Toen Steven Soderbergh (Sex, Lies & Videotape, Kafka, Out of Sight, Ocean's Eleven...) eind jaren '80 op het Britse Channel 4 de miniserie Traffik zag, het verhaal van de drugroute over land van Pakistan naar Engeland, zag hij meteen brood in een Amerikaanse remake, en hij liet producer Laura Bickford de rechten voor hem reserveren. Nu, een dikke tien jaar later, achtte hij de tijd rijp om zijn film te maken. Hij verplaatste de problematiek naar Amerika en de Mexicaanse grensprovincies, en vlocht drie verhaallijnen in elkaar, net zoals dat in de miniserie het geval was.
Okergele spiraal
Traffic begint in de Mexicaanse woestijn, waar Soderbergh alles bekijkt door een bestofte okergele filter. We maken kennis met Javier Rodriguez (Benicio Del Toro), een Mexicaanse drugflik die werkt voor een hongerloon en verwoed probeert niet te zwichten voor het corrupte rechtssysteem van zijn land.
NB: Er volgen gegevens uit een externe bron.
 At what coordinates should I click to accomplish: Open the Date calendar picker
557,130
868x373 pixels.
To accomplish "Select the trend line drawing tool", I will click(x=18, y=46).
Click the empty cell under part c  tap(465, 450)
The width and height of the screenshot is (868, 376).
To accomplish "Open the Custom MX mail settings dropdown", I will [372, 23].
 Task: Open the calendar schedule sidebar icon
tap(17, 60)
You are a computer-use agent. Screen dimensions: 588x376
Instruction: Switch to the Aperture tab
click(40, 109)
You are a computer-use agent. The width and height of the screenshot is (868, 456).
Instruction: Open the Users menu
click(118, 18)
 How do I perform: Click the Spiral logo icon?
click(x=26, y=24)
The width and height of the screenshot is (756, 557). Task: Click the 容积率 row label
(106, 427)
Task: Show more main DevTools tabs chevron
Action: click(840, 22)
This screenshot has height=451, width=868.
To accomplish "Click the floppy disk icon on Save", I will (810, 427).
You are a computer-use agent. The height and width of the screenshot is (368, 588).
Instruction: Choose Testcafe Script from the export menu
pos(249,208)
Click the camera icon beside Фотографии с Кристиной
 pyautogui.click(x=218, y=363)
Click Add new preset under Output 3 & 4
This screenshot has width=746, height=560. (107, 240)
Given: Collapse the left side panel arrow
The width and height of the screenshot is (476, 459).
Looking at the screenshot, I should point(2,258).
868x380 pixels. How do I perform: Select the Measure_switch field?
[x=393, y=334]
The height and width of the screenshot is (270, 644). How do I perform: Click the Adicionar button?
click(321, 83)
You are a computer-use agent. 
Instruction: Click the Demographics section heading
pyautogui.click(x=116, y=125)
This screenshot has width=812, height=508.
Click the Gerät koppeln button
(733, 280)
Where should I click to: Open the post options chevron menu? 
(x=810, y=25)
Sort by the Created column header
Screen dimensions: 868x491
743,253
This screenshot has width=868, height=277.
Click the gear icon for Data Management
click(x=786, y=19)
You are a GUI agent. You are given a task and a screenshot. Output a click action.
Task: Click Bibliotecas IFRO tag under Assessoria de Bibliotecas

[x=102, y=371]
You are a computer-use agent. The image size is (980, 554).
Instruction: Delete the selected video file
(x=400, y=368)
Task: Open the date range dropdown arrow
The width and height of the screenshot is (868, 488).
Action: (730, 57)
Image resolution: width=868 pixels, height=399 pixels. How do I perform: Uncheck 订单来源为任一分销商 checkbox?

Tegelijkertijd wordt in Washington de hooggeplaatste rechter Robert Wakefield (Michael Douglas) benoemd tot Amerika's nieuwe anti-drugtsaar (de hoogste drugbestrijder van het land), maar ondertussen glijdt in Ohio zijn 16-jarige dochter samen met haar rijkeluisvriendjes weg in een spiraal van drugmisbruik. In San Diego proberen de gekleurde undercoveragenten Gordon (Don Cheadle) en Castro (Luis Guzman) de drugbaron Carlos Ayala op de knieën te krijgen. Dat lijkt te lukken, tot zijn aanvankelijk onwetende, zwangere vrouw Helena (Catherine Zeta-Jones, toen ook echt in verwachting) haar wereld ziet wegsmelten en zich met de hulp van haar advocaat (Dennis Quaid) meent de gangstermethodes van haar man te mogen toeëigenen.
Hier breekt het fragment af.